Extrait ▸
──────────────────────────────
L’oblique d’une dalle

De fait, dès l’entrée, dont les vastes verrières rappellent l’ancien bâtiment de 1972, on est comme appelé vers le fond en un mouvement naturel. Une circulation en rond dont l’angle est joliment profilé par le «dos de la grande salle», cette oblique de béton qui coupe la perspective en biais depuis le foyer. «Couler cette dalle a été toute une histoire, se souvient le directeur. On était en pleine canicule et il a fallu faire vite pour que le béton ne sèche pas avant les finitions.»

Toute une histoire. Lors de la visite du nouveau bâtiment recouvert de 280 000 briques ocre posées une à une sur la façade et dont les angles, à l’extérieur, font parfois penser à des pyramides, cette expression revient souvent dans la bouche du directeur. C’est que, avec sa fière équipe, Jean Liermier est passé par tous les états depuis ce moment de 2008 où, à peine nommé, il s’est mobilisé pour que le Théâtre de Carouge change de peau.

L’histoire d’un regroupement

Pourquoi? Déjà, pour rassembler les activités sous le même toit. En 1986, Georges Wod, qui restera comme le directeur aux 10 000 abonnés, a cette «idée de génie», relate Jean Liermier: louer au 57, rue Ancienne, la maison d’un particulier dans laquelle il crée une deuxième salle pour les petites formes, une salle de répétition et loge l’administration du théâtre. Brillant, oui, mais vingt ans plus tard, le propriétaire souhaite récupérer son bail et surtout, cette dispersion des activités à laquelle s’ajoute encore l’atelier de construction de décors et la salle de dépôt des costumes entrave la bonne marche des opérations.

Par ailleurs, le Théâtre de Carouge, âgé de 45 ans et largement «amianté», doit être rénové pour environ 26 millions. Pourquoi, dès lors, ne pas le raser pour en construire un tout neuf qui pourra accueillir l’intégralité des activités?, suggère Jean Liermier qui est suivi par la municipalité. Le concours d’architecture est lancé en 2010, le projet de Pont12 est primé deux ans après et, suite aux études d’usage, le budget de construction de 54 millions est voté en février 2017 par la Ville de Carouge, bref tout semble rouler.

Ballet de cintres de grande classe

Mais là, coup de théâtre, un référendum est lancé. Une claque, puis une caresse. Car, après un combat de tous les instants pour les partisans, le 24 septembre 2017, 66% des Carougeois et Carougeoises plébiscitent la construction du nouveau théâtre. «Cet épisode douloureux nous a permis de vérifier la cote d’amour de la population», s’émeut le directeur tout en ouvrant les portes de la grande salle, pièce phare du bâtiment.
──────────────────────────────
Consigne ▸
Extrayez du texte consacré au Théâtre de Carouge, sans rien y changer, le passage compris entre « Toute une histoire. » et « change de peau. », ces deux segments inclus.

Données affichées ▸
──────────────────────────────
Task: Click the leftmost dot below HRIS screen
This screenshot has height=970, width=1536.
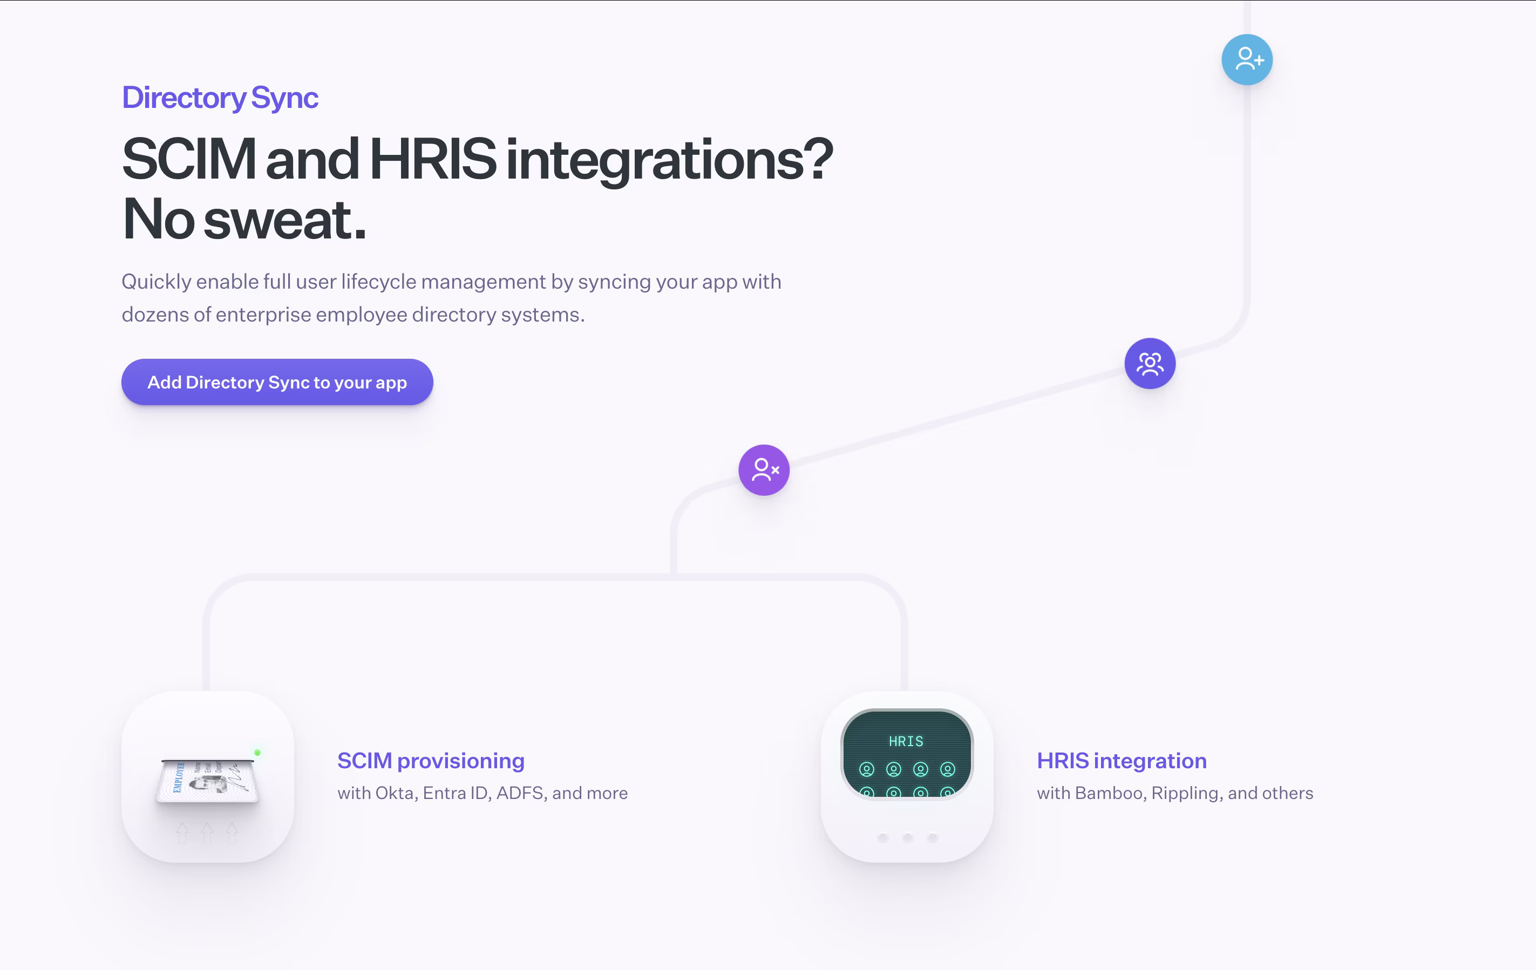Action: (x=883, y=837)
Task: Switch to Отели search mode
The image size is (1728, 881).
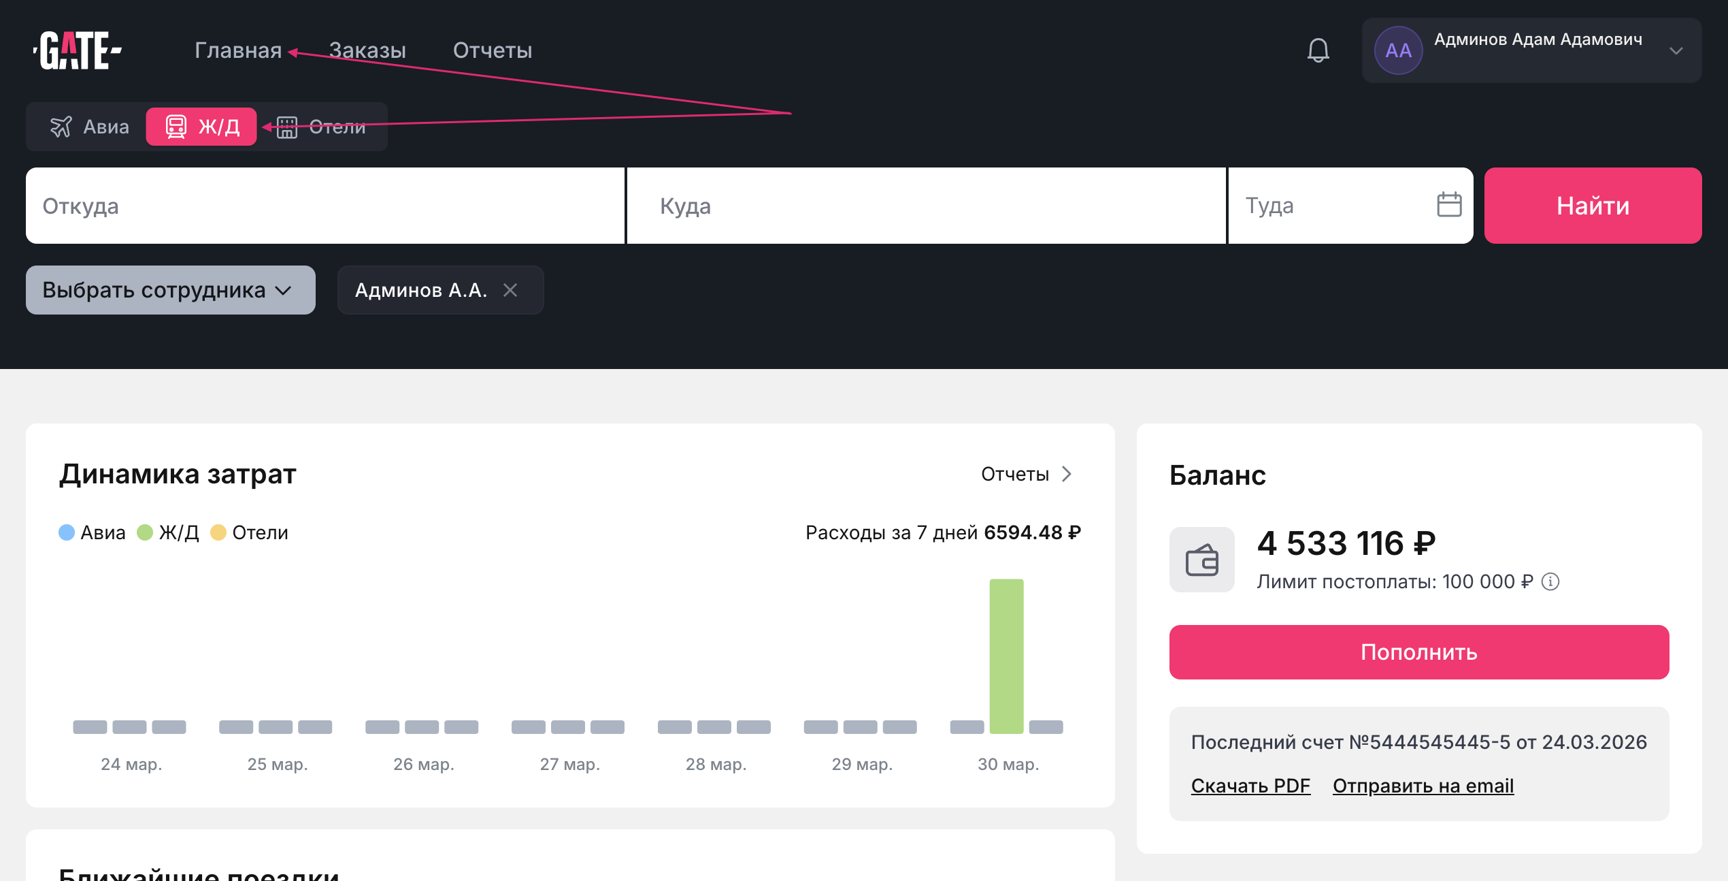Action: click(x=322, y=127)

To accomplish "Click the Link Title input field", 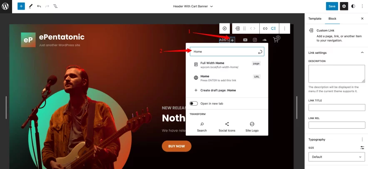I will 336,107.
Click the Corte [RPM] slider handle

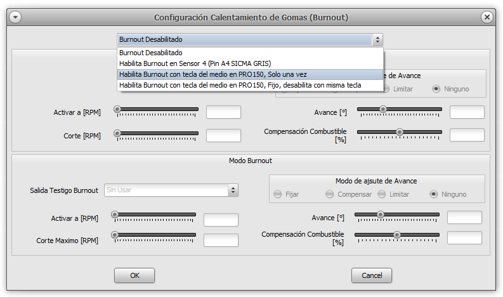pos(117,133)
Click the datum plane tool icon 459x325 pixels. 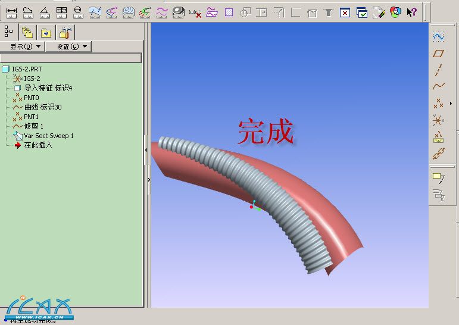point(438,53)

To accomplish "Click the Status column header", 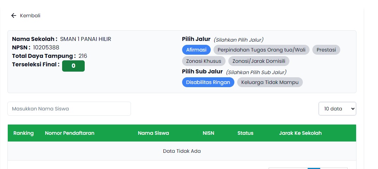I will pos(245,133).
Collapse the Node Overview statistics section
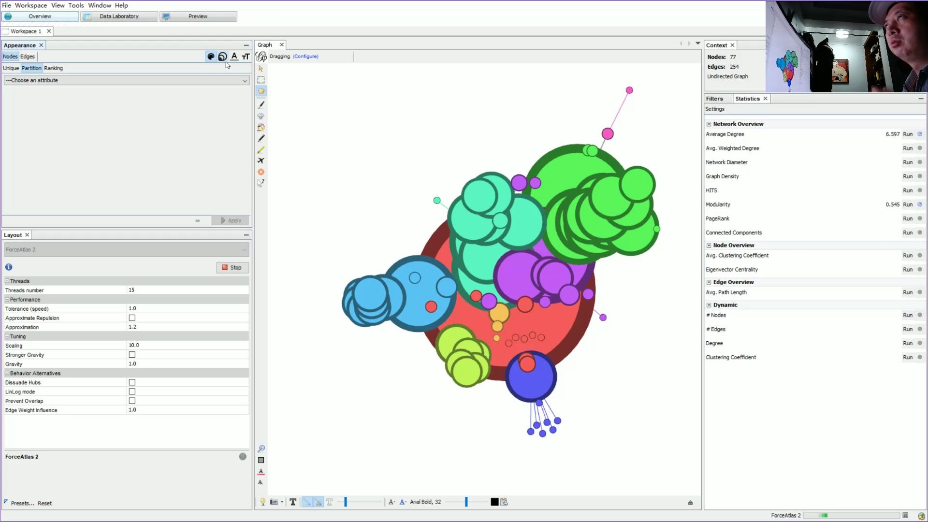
──────────────────────────────
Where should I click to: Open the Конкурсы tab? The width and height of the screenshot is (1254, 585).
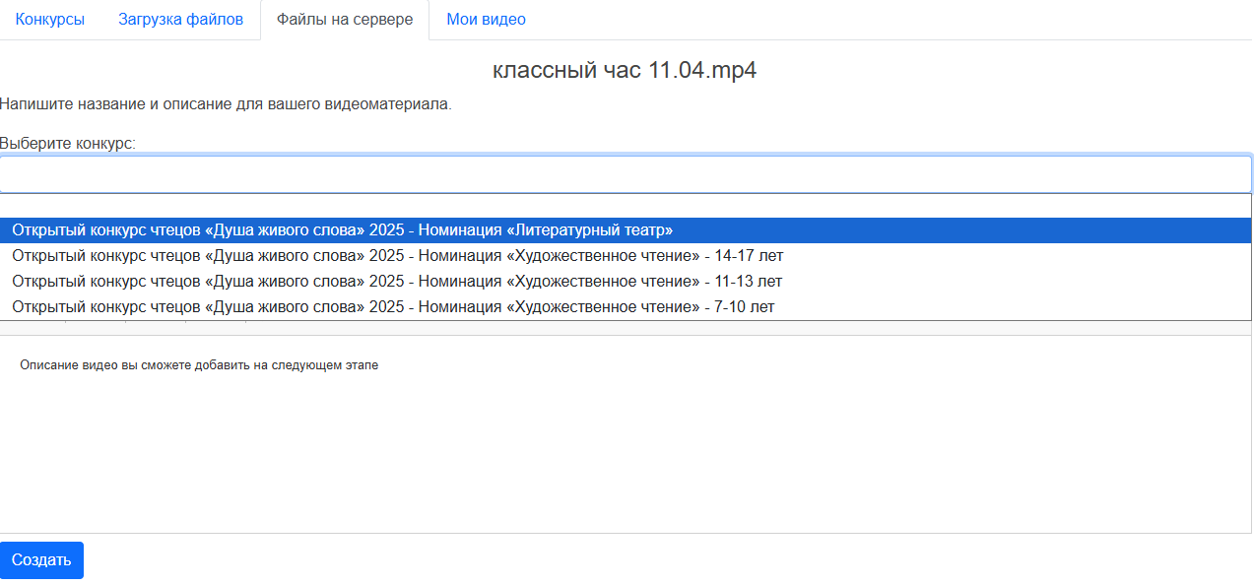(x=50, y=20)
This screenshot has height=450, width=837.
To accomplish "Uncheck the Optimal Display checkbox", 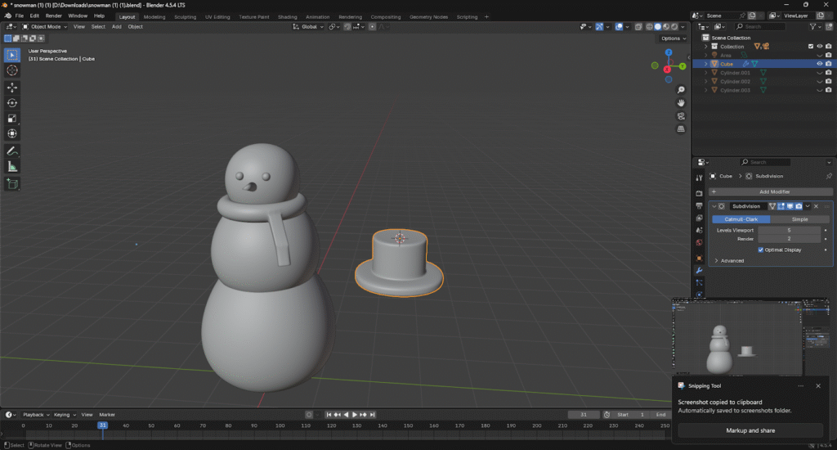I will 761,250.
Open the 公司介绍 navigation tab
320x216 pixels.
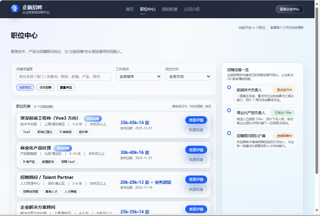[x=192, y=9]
──────────────────────────────
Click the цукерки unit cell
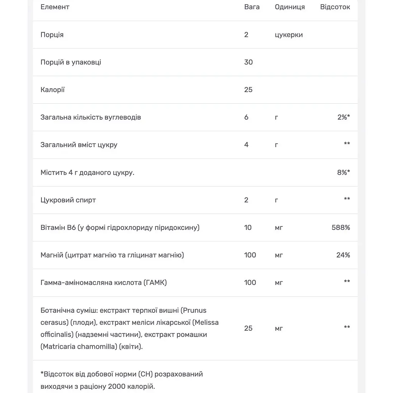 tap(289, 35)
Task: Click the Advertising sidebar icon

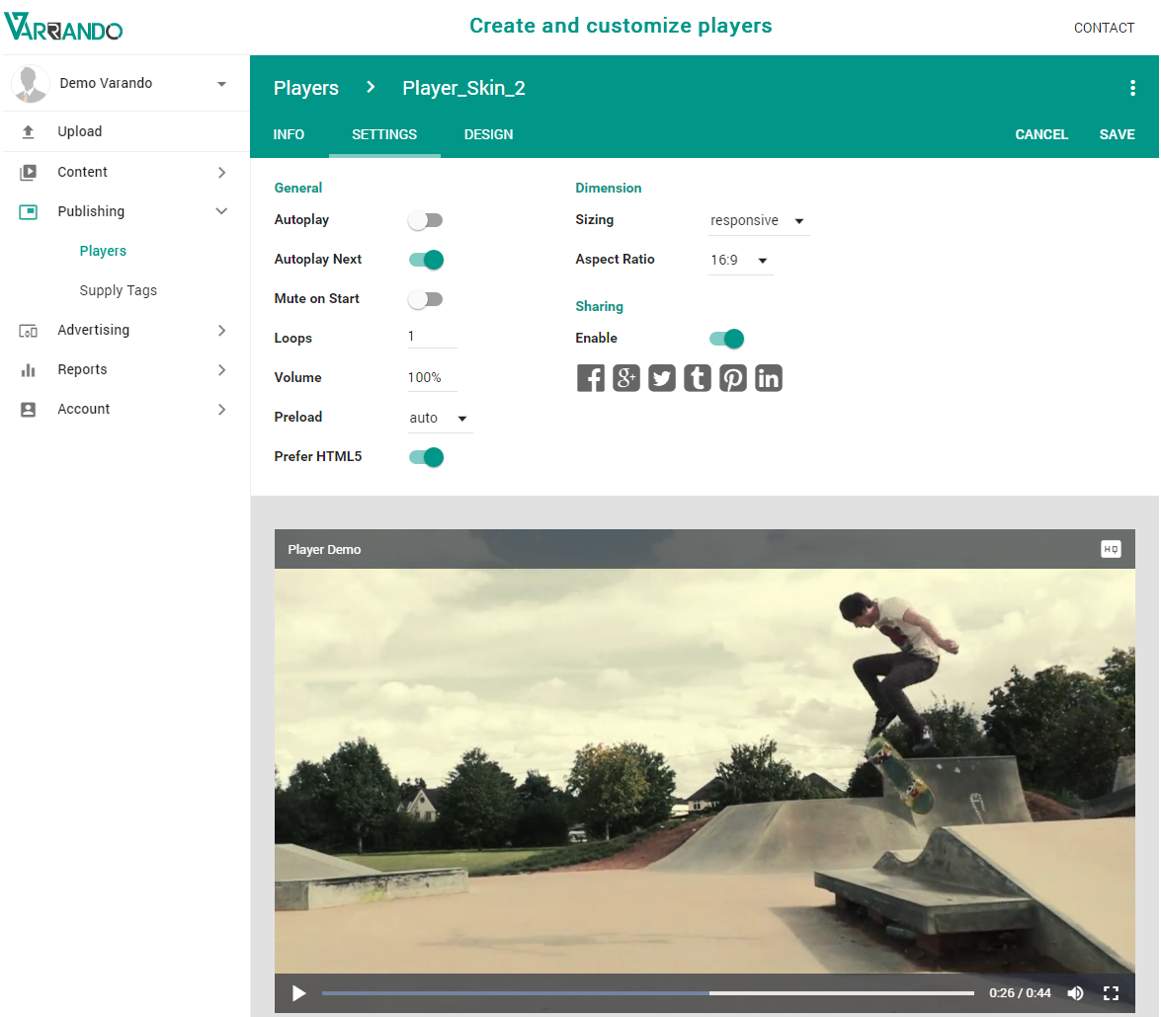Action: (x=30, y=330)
──────────────────────────────
Résultat de l'exercice ▸
Toute une histoire. Lors de la visite du nouveau bâtiment recouvert de 280 000 briques ocre posées une à une sur la façade et dont les angles, à l’extérieur, font parfois penser à des pyramides, cette expression revient souvent dans la bouche du directeur. C’est que, avec sa fière équipe, Jean Liermier est passé par tous les états depuis ce moment de 2008 où, à peine nommé, il s’est mobilisé pour que le Théâtre de Carouge change de peau.